Exercise goal: Output an exact reproduction of the data.

[Stored data]
:::::

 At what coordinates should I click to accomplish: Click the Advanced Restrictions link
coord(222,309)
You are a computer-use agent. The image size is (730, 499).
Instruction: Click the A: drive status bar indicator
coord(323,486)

:::::

Result for this exercise:
 At what coordinates should I click to accomplish: Click the Advanced Restrictions link
coord(222,309)
You are a computer-use agent. The image size is (730, 499).
Instruction: Click the A: drive status bar indicator
coord(323,486)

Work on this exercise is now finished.